About this task - Search the lines of the records for the word "agent", and copy every line that has it.

Input data -
= Beginning of Section =

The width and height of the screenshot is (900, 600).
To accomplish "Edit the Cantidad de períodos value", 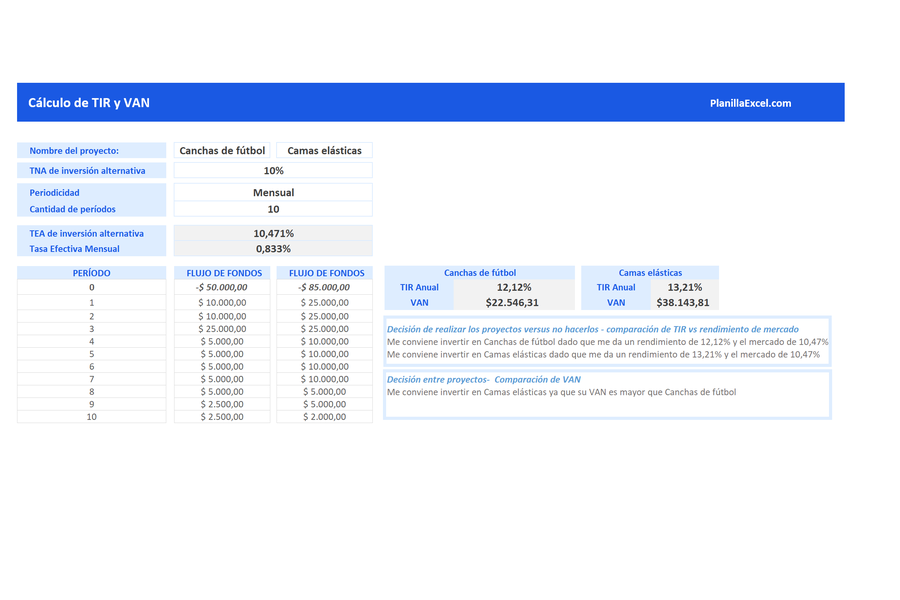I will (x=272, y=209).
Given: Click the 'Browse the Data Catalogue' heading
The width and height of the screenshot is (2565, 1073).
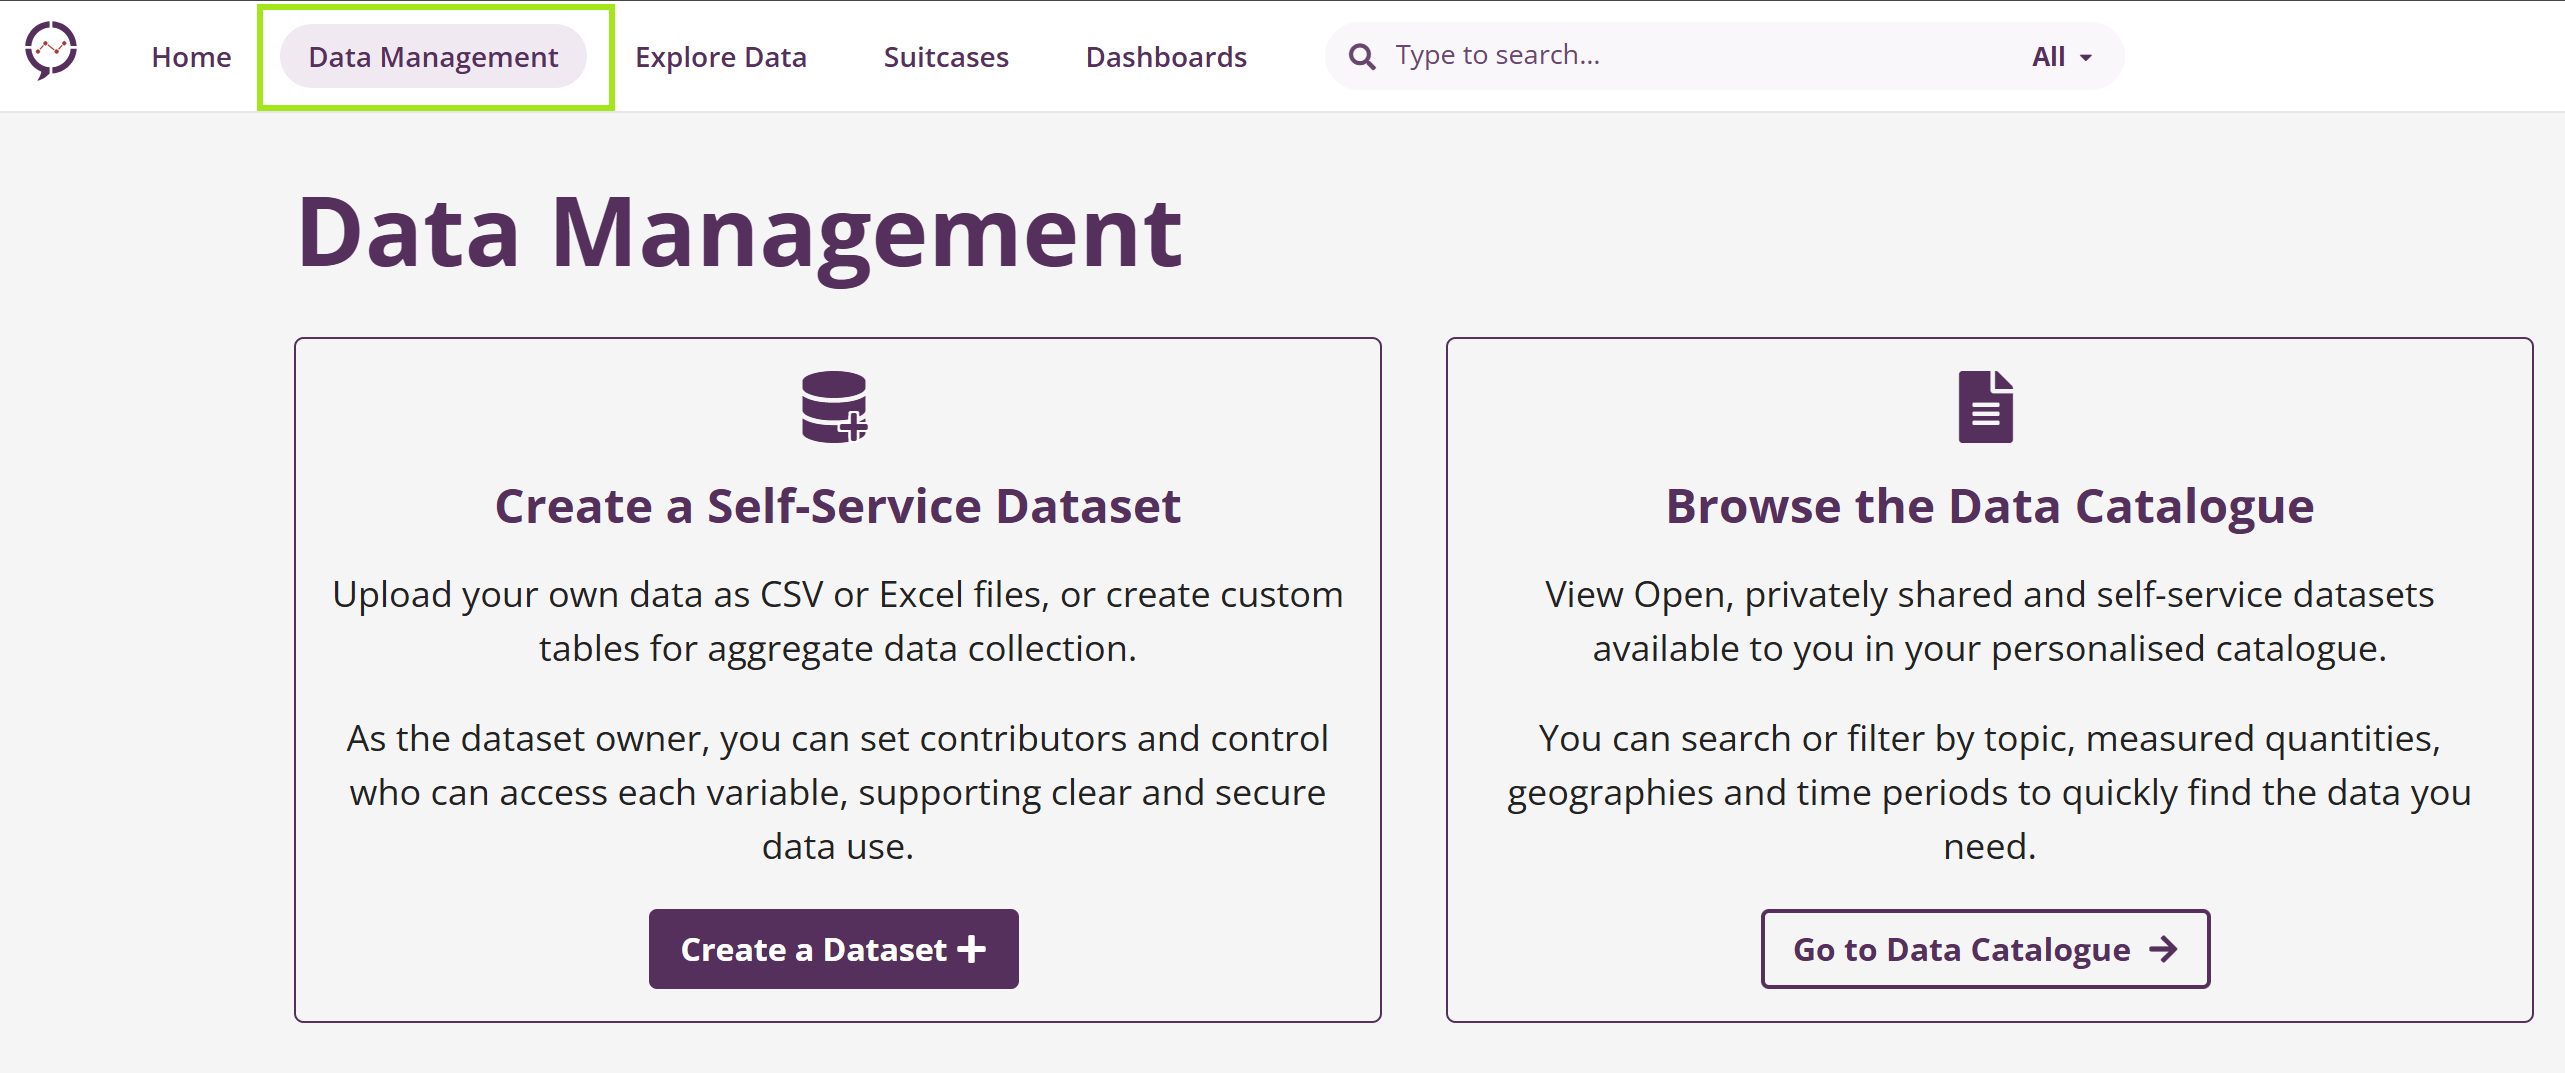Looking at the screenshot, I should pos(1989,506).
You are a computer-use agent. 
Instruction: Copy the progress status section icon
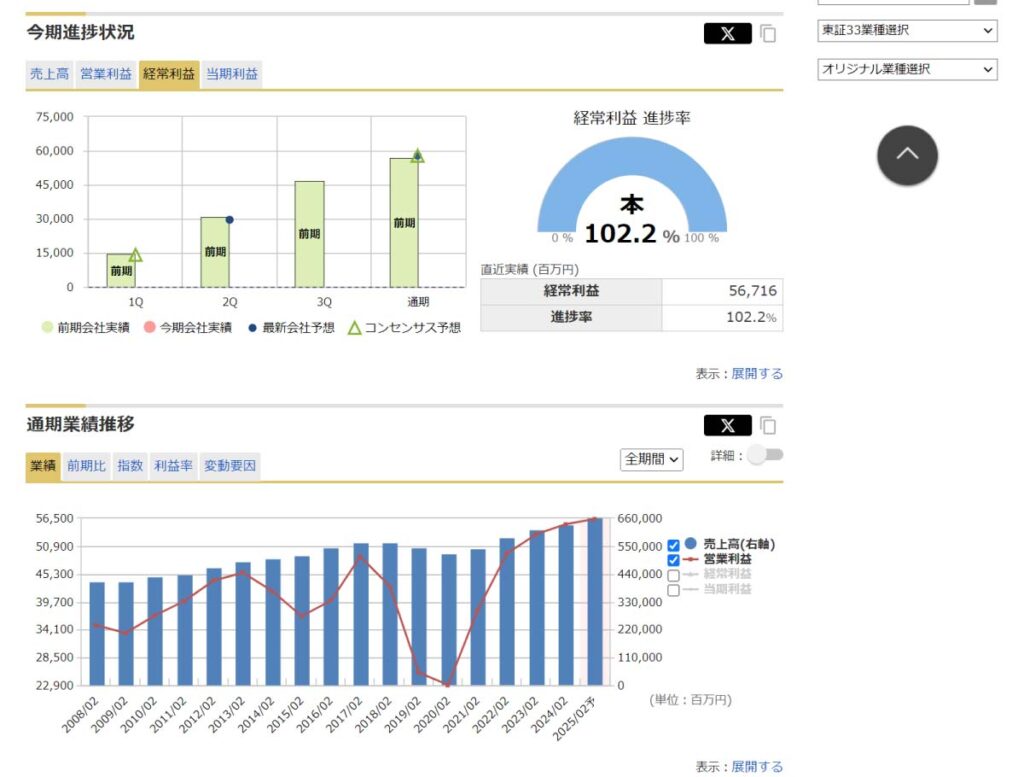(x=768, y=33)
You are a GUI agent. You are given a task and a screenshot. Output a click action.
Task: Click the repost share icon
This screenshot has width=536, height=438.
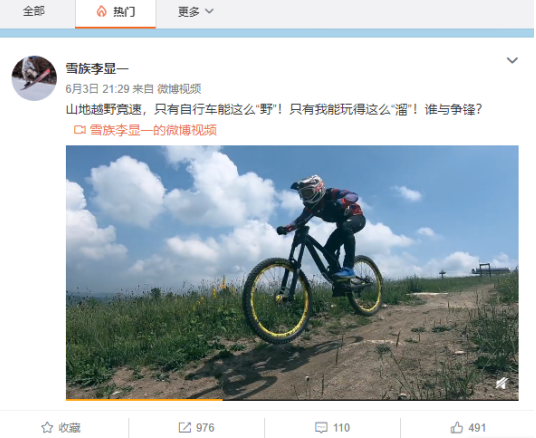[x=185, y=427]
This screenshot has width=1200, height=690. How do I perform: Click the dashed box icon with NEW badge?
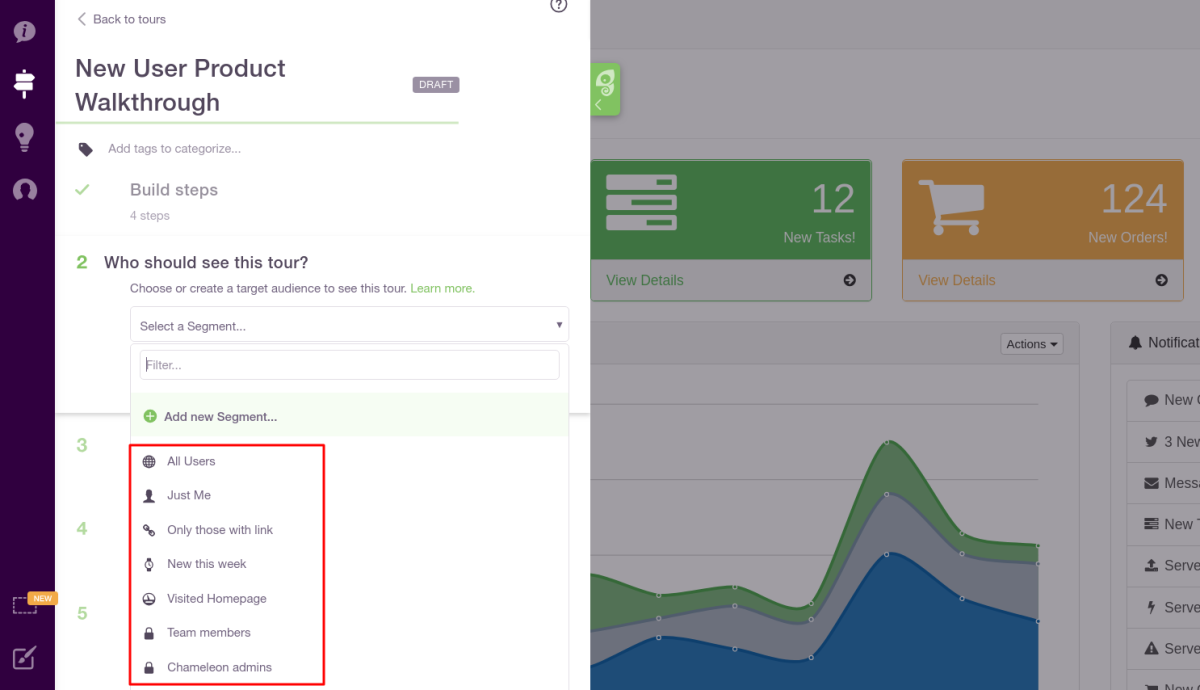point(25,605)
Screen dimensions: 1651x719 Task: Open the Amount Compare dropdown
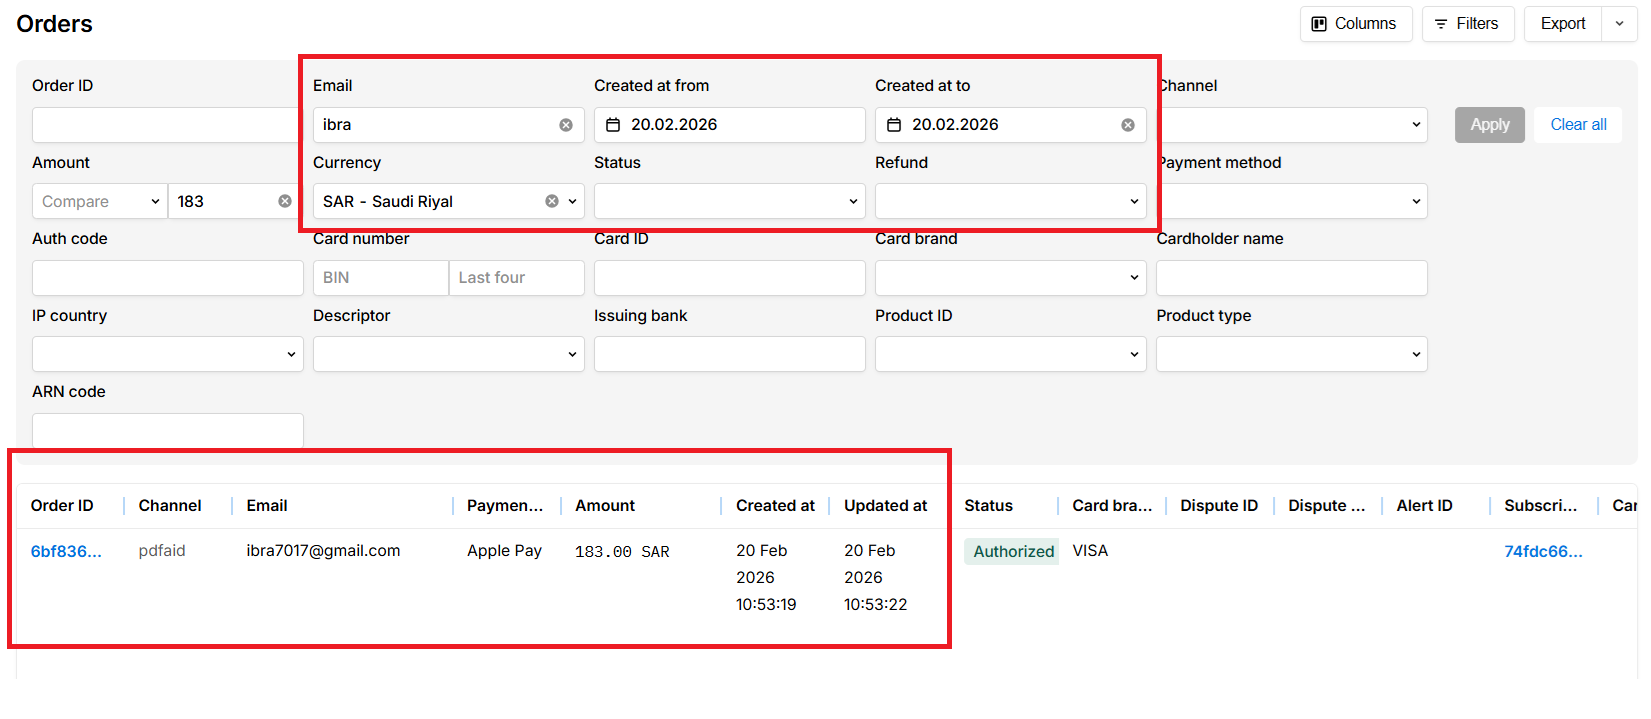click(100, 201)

= End of Section =

Task solution -
You are a computer-use agent. 
You are a GUI agent. You are given a task and a screenshot. Output a click action.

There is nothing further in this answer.